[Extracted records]
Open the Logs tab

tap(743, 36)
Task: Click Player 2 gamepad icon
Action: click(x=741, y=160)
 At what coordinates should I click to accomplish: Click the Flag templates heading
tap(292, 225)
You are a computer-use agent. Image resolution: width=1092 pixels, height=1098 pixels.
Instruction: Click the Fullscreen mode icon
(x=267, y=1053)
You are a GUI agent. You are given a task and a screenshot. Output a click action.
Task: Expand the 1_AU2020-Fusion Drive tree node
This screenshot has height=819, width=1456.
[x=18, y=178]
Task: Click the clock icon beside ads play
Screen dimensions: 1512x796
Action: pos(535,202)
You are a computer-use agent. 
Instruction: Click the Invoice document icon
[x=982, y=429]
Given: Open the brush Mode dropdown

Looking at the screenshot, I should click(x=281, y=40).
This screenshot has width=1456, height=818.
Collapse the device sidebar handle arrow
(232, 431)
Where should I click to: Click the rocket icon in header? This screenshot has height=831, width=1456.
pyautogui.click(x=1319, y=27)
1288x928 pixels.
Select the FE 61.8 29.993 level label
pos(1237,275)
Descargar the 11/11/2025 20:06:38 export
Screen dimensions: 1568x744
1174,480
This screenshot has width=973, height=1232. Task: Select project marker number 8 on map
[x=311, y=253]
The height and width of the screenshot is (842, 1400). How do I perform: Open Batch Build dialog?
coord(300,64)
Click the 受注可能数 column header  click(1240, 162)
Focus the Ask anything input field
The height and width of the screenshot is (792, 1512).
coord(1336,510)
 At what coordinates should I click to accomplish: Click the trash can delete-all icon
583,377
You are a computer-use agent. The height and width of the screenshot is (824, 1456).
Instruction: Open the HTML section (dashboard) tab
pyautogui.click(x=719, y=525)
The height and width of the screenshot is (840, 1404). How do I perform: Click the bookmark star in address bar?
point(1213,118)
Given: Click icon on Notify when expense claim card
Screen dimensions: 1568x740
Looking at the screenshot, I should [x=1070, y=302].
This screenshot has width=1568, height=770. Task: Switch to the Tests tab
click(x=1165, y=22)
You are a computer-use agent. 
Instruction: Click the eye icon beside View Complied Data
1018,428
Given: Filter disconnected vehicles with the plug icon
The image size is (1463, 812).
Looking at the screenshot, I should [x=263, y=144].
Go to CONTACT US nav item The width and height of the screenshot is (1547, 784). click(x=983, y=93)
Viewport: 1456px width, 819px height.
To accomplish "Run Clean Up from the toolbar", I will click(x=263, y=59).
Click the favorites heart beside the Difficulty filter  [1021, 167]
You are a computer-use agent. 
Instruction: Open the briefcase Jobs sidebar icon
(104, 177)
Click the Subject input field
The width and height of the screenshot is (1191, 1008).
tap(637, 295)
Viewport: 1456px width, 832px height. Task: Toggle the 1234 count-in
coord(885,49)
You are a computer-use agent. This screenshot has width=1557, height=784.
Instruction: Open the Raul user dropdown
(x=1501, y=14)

### Exercise
Using the data above, tally the lines that contain the string "agent" and state only the result.

### Answer box
7